▶ _ABOUT THIS TASK_
Only lines below containing the string "computer" should be counted; please give that count by itself.

(Data items)
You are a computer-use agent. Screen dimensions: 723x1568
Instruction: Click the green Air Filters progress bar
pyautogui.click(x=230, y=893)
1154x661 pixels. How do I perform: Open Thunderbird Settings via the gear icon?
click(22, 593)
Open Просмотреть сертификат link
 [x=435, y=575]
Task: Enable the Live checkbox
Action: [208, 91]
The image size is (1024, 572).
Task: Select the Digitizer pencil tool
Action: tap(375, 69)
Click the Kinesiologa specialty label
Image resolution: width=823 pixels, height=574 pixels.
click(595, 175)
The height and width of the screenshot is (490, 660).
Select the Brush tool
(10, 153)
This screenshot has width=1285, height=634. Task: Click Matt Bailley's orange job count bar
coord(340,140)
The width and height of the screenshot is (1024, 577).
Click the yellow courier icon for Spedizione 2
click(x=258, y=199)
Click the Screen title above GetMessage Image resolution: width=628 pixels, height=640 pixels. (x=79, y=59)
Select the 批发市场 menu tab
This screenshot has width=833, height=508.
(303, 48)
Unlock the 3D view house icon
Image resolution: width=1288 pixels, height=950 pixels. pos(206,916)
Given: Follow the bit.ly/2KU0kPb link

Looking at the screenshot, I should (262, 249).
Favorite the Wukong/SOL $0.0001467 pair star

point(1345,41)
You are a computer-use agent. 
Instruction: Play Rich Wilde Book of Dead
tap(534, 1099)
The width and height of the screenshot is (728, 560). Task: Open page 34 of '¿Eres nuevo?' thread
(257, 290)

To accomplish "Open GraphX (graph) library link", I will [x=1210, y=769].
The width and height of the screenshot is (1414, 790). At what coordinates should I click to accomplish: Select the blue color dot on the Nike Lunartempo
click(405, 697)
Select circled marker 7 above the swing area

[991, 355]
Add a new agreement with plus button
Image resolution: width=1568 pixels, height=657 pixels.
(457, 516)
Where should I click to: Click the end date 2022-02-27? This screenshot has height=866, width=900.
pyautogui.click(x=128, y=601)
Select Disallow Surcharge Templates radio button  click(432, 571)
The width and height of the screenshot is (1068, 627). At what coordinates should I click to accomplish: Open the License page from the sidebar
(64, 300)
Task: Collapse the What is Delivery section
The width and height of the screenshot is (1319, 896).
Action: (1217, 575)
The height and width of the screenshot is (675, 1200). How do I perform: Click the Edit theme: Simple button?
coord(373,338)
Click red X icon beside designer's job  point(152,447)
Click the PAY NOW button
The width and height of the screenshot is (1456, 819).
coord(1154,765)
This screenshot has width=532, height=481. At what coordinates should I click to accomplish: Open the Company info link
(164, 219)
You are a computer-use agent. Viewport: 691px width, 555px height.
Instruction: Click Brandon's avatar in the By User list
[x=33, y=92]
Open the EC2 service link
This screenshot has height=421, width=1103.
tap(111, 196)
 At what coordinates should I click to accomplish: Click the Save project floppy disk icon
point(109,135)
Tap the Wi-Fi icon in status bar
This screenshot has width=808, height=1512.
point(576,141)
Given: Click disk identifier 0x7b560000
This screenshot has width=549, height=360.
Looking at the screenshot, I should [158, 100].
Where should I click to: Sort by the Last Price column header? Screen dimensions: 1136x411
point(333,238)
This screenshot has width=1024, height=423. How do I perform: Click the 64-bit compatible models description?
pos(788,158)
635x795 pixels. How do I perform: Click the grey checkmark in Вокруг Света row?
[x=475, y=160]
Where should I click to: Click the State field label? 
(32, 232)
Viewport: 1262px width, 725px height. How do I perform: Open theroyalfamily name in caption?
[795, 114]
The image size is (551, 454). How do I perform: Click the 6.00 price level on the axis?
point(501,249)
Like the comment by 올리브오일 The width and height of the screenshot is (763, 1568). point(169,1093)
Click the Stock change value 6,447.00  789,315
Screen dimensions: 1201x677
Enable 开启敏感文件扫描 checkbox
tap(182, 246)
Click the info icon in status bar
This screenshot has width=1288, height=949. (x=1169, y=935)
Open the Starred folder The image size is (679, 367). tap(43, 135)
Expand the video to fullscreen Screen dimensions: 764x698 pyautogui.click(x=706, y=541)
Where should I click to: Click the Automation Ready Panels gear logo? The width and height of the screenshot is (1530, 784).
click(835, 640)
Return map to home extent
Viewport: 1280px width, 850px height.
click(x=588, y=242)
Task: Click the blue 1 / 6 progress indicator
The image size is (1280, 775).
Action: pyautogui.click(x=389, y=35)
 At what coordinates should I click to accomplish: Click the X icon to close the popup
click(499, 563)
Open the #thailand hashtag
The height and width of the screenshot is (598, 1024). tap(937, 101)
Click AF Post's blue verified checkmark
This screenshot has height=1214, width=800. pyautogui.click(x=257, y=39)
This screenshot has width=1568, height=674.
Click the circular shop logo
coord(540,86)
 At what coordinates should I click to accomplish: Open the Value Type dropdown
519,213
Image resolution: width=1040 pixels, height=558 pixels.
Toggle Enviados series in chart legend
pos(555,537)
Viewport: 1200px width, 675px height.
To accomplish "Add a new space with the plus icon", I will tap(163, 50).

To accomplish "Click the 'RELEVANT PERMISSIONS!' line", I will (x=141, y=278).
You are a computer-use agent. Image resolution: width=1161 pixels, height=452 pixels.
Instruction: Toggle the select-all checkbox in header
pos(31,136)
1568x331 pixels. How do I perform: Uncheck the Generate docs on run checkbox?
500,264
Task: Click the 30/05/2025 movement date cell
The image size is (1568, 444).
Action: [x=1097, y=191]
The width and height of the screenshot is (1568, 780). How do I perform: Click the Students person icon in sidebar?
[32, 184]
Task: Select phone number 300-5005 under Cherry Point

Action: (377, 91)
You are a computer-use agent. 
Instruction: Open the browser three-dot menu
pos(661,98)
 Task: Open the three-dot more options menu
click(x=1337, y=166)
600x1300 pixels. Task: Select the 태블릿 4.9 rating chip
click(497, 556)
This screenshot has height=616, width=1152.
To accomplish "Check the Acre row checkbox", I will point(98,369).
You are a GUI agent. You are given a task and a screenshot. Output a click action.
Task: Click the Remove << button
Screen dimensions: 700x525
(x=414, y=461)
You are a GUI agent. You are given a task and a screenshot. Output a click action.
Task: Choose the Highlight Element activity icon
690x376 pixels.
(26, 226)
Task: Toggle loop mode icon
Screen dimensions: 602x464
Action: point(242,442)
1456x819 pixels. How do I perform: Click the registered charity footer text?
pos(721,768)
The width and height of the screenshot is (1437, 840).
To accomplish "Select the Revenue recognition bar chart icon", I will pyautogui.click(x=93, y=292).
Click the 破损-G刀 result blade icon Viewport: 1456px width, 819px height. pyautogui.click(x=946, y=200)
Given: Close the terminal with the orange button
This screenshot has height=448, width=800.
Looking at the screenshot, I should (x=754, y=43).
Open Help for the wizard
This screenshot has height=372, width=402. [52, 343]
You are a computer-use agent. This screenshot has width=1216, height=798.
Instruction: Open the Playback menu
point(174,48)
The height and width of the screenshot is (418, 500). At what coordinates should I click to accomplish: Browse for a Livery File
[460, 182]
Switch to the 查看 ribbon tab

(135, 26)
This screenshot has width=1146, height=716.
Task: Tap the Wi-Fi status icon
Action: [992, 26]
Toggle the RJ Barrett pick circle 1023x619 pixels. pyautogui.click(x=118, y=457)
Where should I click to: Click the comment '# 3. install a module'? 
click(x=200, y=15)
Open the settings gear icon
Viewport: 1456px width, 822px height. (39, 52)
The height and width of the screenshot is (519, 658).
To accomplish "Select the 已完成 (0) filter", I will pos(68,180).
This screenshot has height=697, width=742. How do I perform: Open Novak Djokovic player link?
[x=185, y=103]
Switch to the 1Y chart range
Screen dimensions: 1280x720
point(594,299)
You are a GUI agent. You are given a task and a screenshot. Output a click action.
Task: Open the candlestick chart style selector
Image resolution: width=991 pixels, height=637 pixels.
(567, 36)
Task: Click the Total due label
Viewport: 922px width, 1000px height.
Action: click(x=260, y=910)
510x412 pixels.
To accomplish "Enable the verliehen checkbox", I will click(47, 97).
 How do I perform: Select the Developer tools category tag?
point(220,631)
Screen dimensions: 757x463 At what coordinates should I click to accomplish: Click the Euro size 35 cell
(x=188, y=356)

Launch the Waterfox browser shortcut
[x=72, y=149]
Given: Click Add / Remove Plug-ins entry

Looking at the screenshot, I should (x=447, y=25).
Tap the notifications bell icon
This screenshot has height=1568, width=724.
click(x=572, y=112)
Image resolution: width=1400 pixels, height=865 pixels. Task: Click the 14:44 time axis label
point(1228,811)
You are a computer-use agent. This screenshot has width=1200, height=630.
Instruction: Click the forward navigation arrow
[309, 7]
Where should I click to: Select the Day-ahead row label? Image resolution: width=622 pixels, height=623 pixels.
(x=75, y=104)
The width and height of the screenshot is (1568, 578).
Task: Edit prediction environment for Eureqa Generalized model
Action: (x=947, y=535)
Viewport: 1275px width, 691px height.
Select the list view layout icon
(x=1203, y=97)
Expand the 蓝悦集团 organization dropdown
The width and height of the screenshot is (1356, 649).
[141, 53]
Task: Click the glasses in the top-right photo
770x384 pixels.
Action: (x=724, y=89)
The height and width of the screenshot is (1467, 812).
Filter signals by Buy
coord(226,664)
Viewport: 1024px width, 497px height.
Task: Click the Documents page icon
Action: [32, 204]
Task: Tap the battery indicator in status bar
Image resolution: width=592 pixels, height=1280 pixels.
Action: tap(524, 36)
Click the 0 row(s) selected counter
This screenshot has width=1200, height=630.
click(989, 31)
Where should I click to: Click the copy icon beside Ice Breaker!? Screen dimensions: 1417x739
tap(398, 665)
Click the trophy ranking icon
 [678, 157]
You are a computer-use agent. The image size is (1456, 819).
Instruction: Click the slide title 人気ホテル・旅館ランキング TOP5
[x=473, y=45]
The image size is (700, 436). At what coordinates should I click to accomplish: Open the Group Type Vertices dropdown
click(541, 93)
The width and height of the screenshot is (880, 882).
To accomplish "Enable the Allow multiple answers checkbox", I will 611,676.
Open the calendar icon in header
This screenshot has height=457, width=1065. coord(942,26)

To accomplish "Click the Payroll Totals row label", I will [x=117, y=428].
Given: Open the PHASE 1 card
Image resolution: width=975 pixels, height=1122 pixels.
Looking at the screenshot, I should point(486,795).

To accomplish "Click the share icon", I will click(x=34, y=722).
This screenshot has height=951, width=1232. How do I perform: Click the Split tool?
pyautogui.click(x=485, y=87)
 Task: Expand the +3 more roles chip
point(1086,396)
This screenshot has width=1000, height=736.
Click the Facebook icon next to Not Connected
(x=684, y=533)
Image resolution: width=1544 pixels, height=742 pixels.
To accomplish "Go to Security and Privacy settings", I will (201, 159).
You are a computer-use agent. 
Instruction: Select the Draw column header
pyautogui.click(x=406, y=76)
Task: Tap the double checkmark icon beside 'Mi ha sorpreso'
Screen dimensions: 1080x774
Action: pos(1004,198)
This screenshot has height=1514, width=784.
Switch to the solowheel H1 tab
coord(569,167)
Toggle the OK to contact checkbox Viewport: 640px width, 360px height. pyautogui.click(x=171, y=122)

▶ _ANSWER FOR THE TASK_
9